▶ _À faire_
(a) Dans l'extrait sur les romans sélectionnés, quel prix La Végétarienne a-t-il remporté en 2016 ?
(b) Recopiez l'extrait sur les romans sélectionnés, tout le passage depuis « Han Kang, jeune » jusqu'à « français début 2019. ».

▶ _Extrait_
= = =

Wu Ming-Yi est un écrivain taïwanais, par ailleurs photographe et professeur de lettres. Il est reconnu en Asie où ses oeuvres ont reçu des prix littéraires. Trois de ses livres sont traduits et publiés en France, par les éditeurs You Feng (les lignes de navigation du sommeil), Stock (l’homme aux yeux à facettes) et l’Asiathèque (Le Magicien sur la passerelle). On dit que les lecteurs qui aiment Haruki Murakami ou David Mitchell seront charmés par le style de Wu Ming-YI. Le roman sélectionné ici, The Stolen Bicycle, raconte l’histoire du narrateur qui part à la recherche de son père disparu. Pour le retrouver il va chercher à retrouver la trace du vélo de son père. Et au travers de l’histoire de ce vélo l’écrivain nous entraîne dans une longue histoire, dont l’histoire de Taïwan, notamment au sortir de la seconde guerre mondiale.
Jenny Erpenbech est écrivaine mais aussi une femme de théâtre et spectacles vivants. Née à Berlin-est, elle a été directeur adjoint de l’Opéra de Graz en Autriche. Quelques uns de ses écrits sont traduits en France, notamment par les éditeurs Albin Michel et Actes Sud mais nous la connaissons bien mal. Le récit sélectionné ici Go, Went, Gone est une sorte de fable moderne. Le personnage principal est un professeur allemand récemment retraité. Son chemin va croiser celui de migrants. Et petit à petit il entre en contact avec eux, découvre un monde et des émotions dont il avait oublié l’existence. Et grâce à la musique, point commun entre lui et un des migrants, il va parvenir à trouver un moyen de communication. Car, dit le migrant, la musique fait partie de ces choses, rares, que l’on peut transporter avec soi.
Han Kang, jeune écrivaine coréenne est publiée en français par les éditions Le serpent à plumes. Trois de ses romans sont déjà traduits, dont La Végétarienne qui a remporté le Man Booker International en 2016. Leçon de grec est la publication la plus récente disponible en France. L’éditeur Le serpent à plumes a annoncé que « Livre blanc » paraitrait en français en octobre 2018. Dans ce roman, The White Book, sélectionné ici, la narratrice raconte une vie, la sienne, mais en se posant dans une couleur. Par le blanc elle souhaite faire une liste qui puisse transformer la souffrance en paix, les difficultés en aisance, car « le blanc, c’est simple ». L’éditeur français de Han Kang a annoncé que ce livre était en cours de traduction et serait disponible en français début 2019.

= = =

▶ _Données fournies_
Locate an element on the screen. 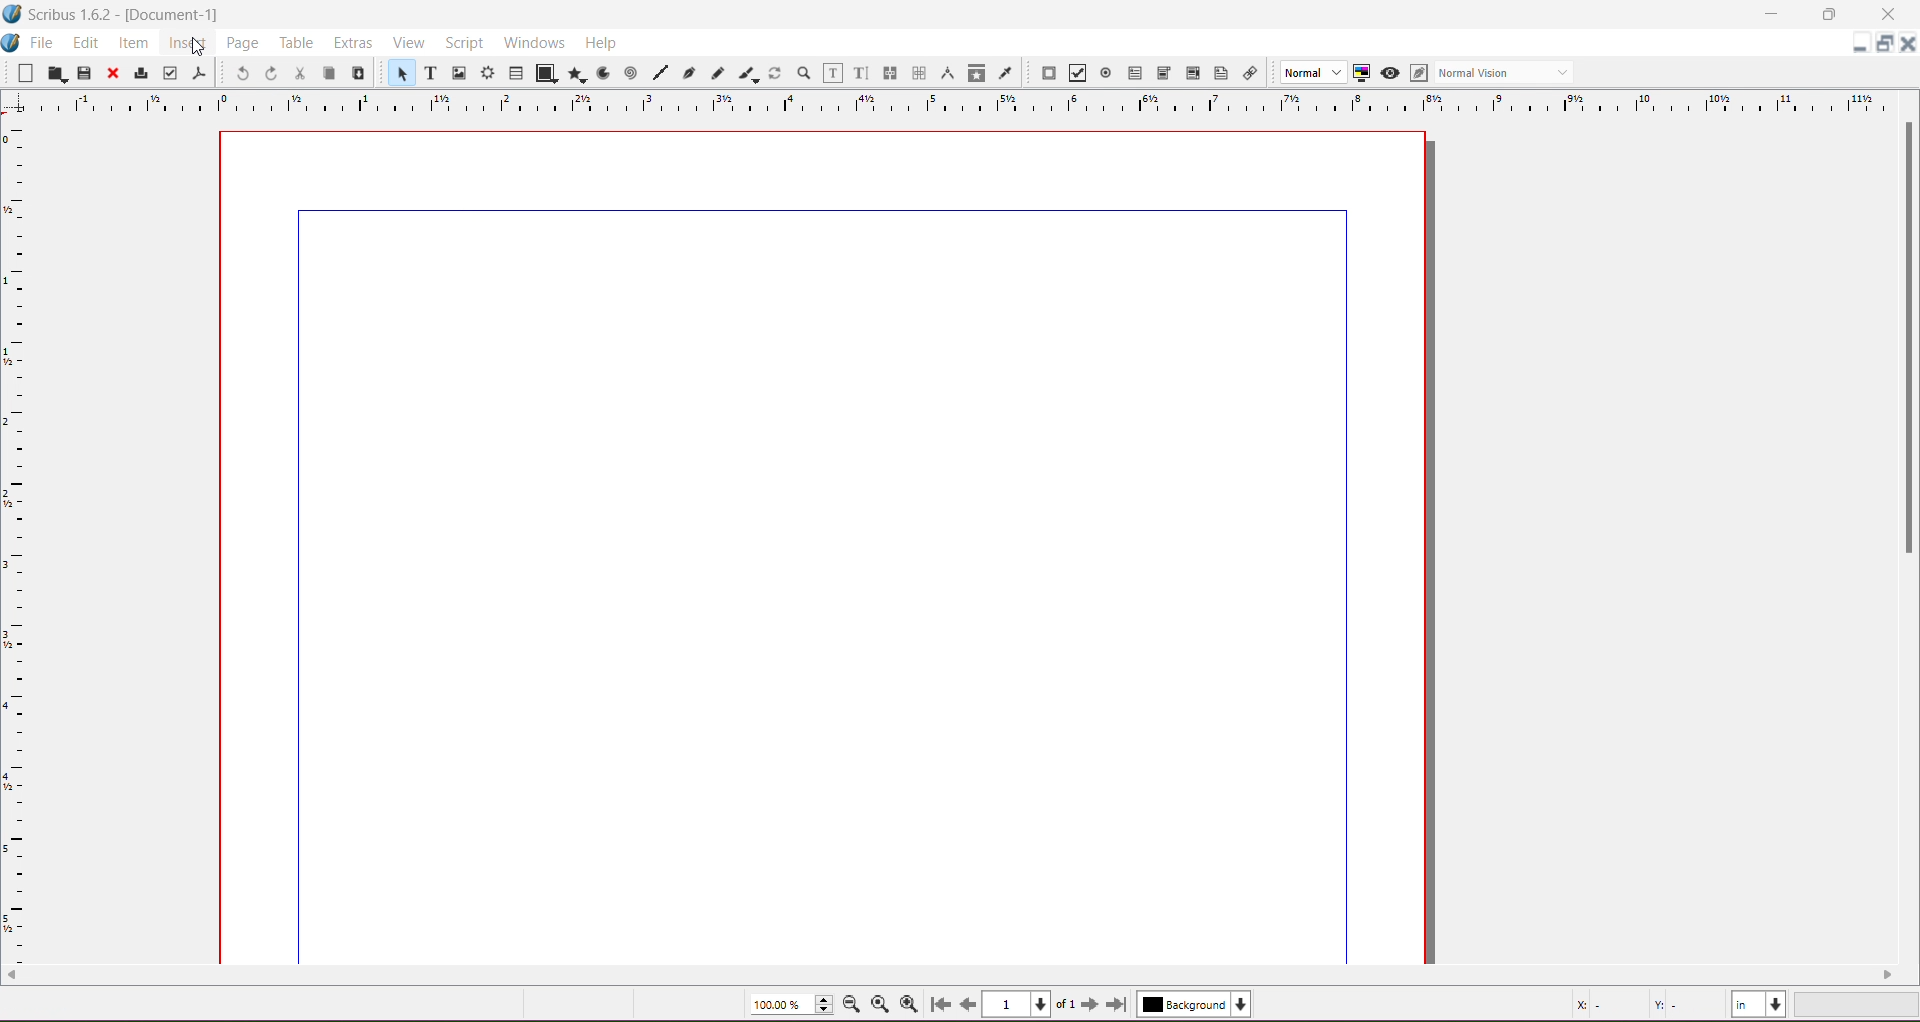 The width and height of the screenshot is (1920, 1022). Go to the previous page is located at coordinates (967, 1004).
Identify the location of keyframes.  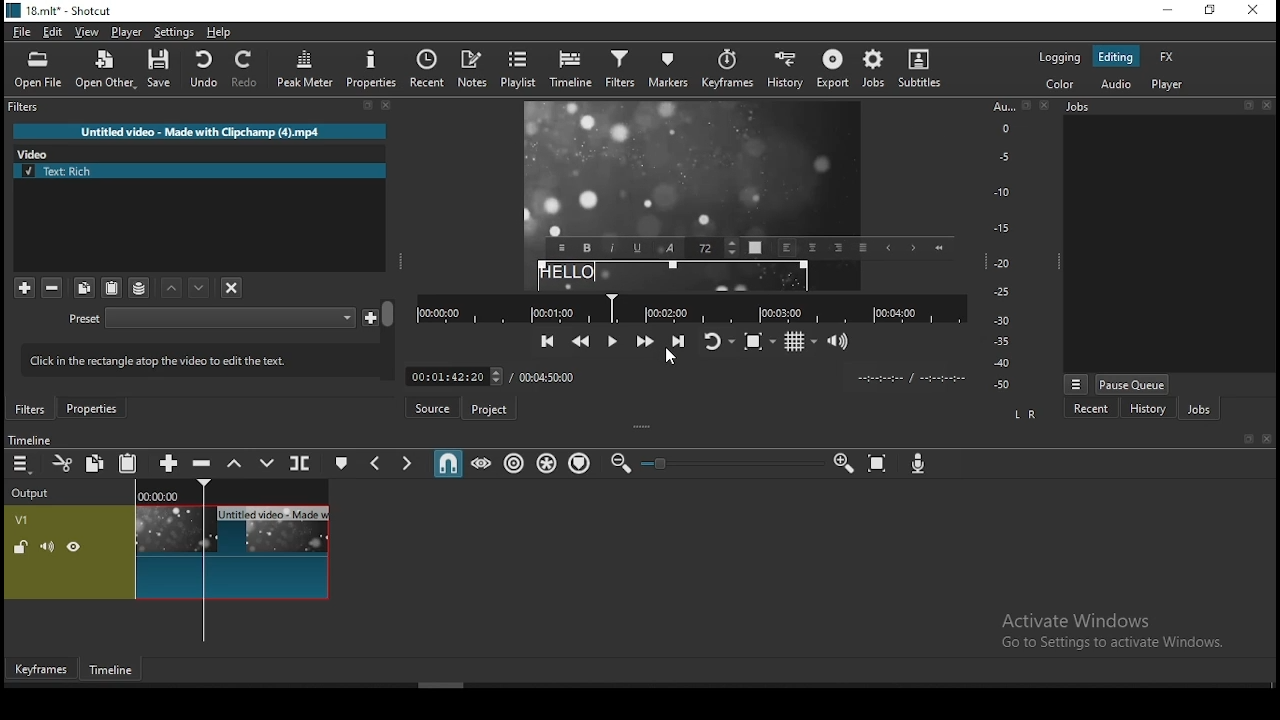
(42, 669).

= = =

▶ _Résultats attendus_
(a) Le Man Booker International.

(b)
Han Kang, jeune écrivaine coréenne est publiée en français par les éditions Le serpent à plumes. Trois de ses romans sont déjà traduits, dont La Végétarienne qui a remporté le Man Booker International en 2016. Leçon de grec est la publication la plus récente disponible en France. L’éditeur Le serpent à plumes a annoncé que « Livre blanc » paraitrait en français en octobre 2018. Dans ce roman, The White Book, sélectionné ici, la narratrice raconte une vie, la sienne, mais en se posant dans une couleur. Par le blanc elle souhaite faire une liste qui puisse transformer la souffrance en paix, les difficultés en aisance, car « le blanc, c’est simple ». L’éditeur français de Han Kang a annoncé que ce livre était en cours de traduction et serait disponible en français début 2019.